**INPUT RECORDS**.
* * * * *
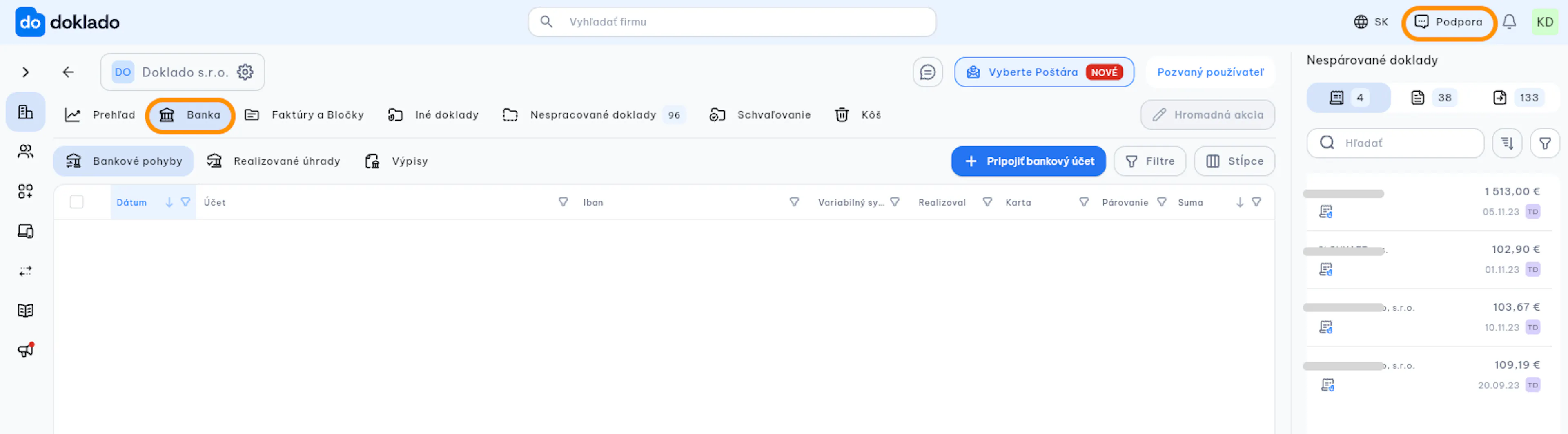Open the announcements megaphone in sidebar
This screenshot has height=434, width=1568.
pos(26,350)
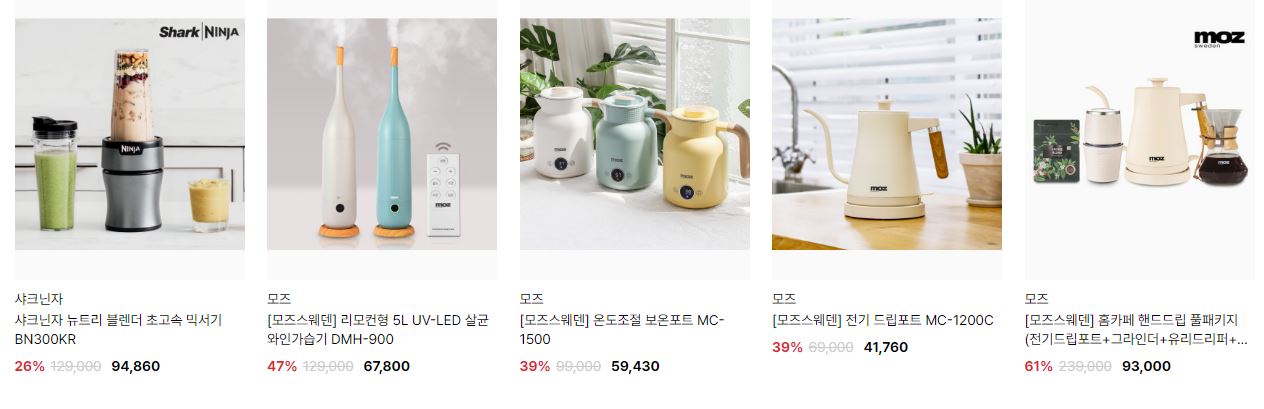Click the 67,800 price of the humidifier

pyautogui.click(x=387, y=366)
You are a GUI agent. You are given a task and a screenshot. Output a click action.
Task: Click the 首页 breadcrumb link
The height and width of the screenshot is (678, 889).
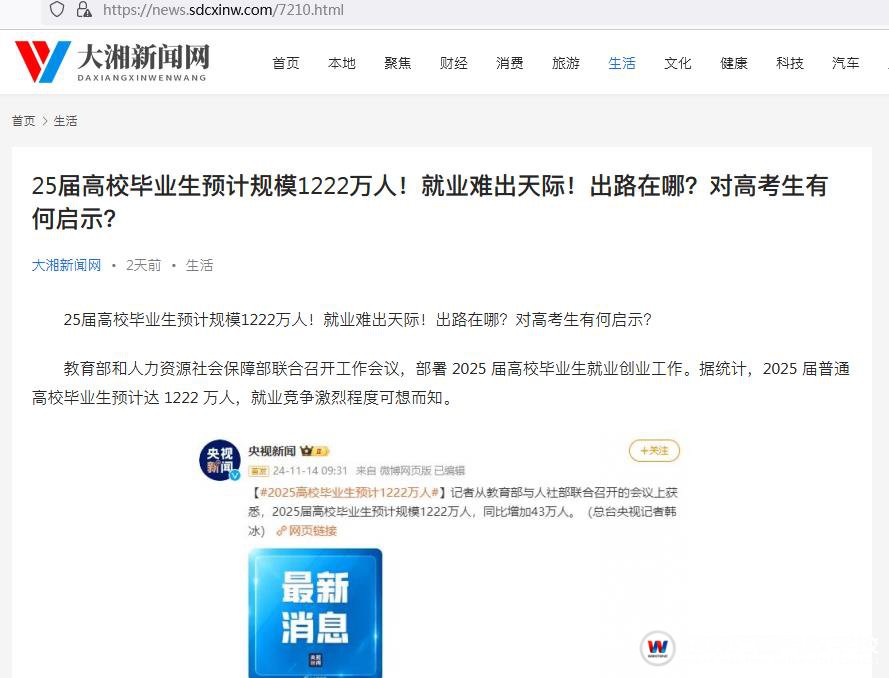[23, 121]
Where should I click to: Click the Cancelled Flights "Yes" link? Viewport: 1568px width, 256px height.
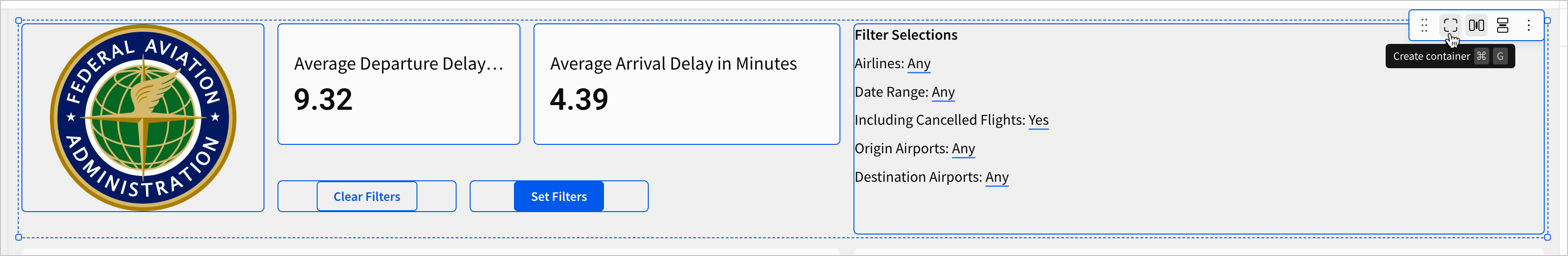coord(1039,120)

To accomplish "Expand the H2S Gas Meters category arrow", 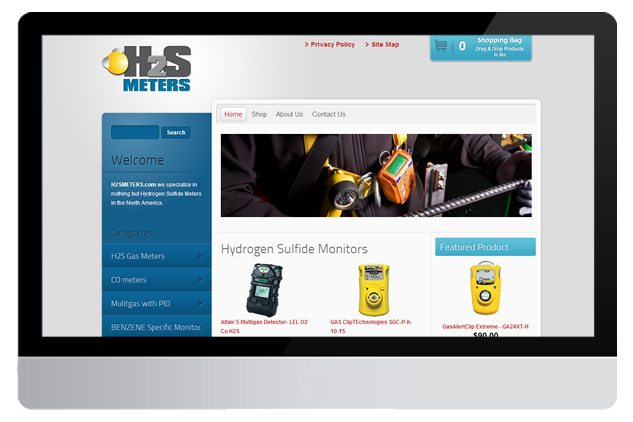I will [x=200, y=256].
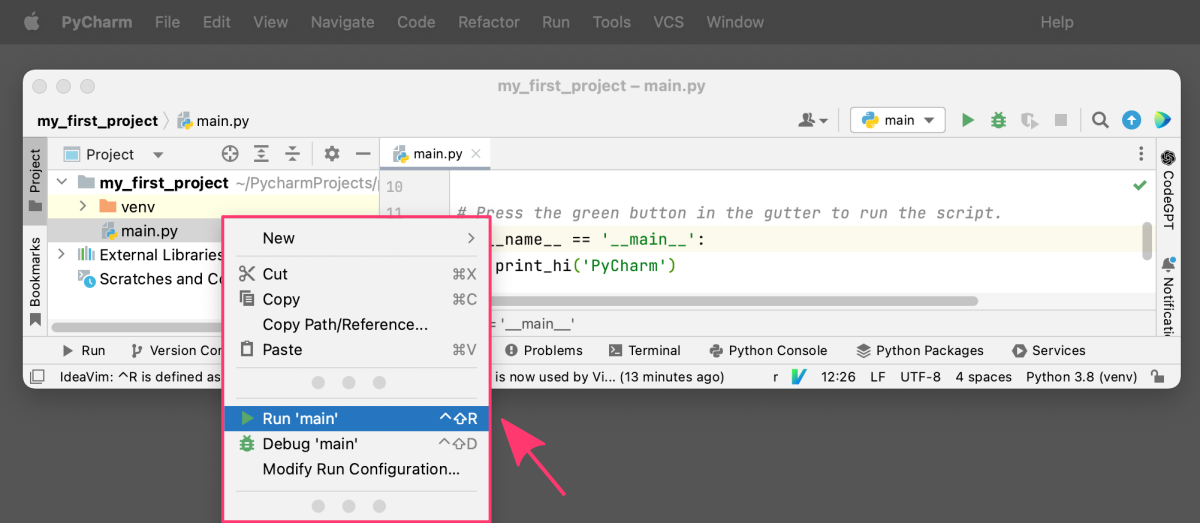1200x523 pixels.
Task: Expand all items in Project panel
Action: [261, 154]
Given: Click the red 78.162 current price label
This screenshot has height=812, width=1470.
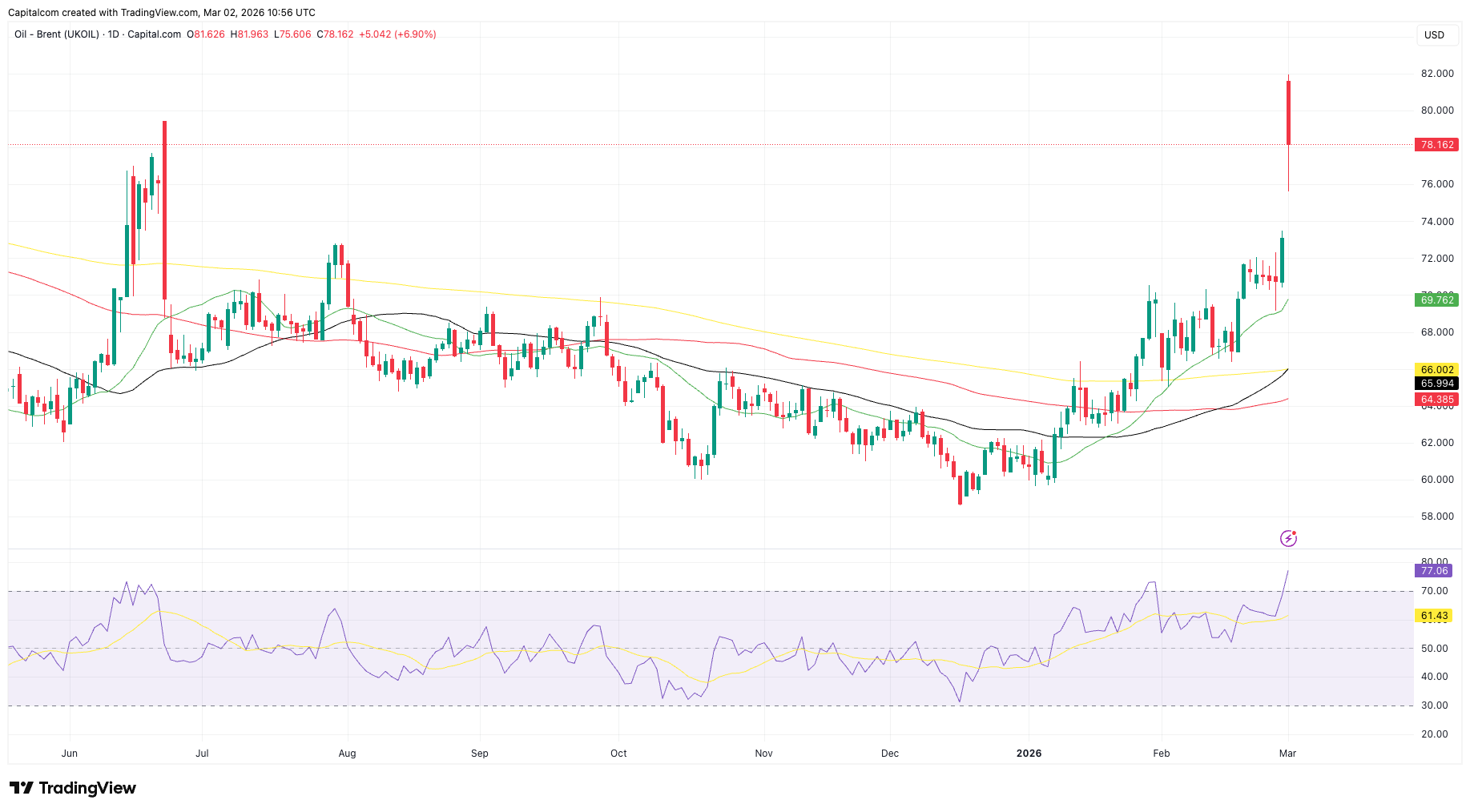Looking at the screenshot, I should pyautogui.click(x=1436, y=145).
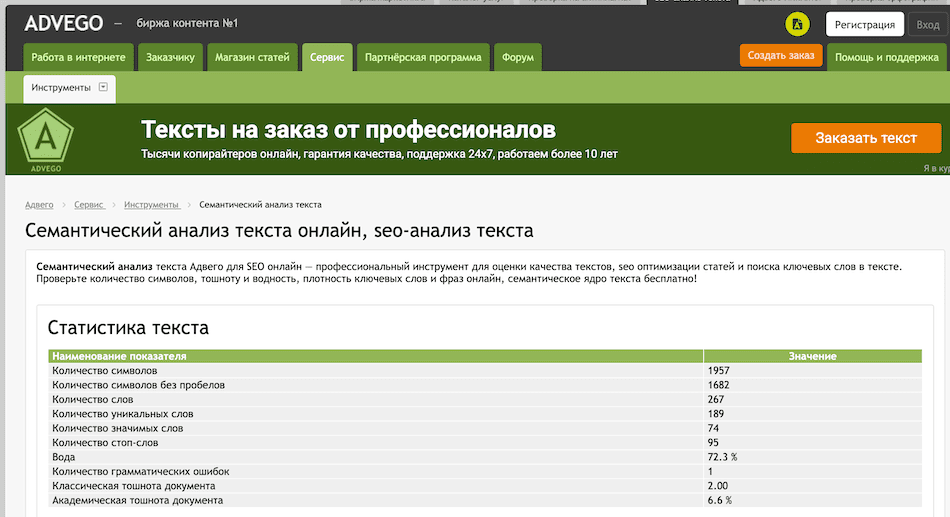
* * * * *
**EXERCISE GOAL**.
For this exercise, repeat word for word only the lines from the one containing "Given: Click the" through the end of the data, including both. Pictures do not go in the copy.

**SOLVED EXERCISE**.
Given: Click the red 78.162 current price label
This screenshot has height=812, width=1470.
Looking at the screenshot, I should pyautogui.click(x=1436, y=145).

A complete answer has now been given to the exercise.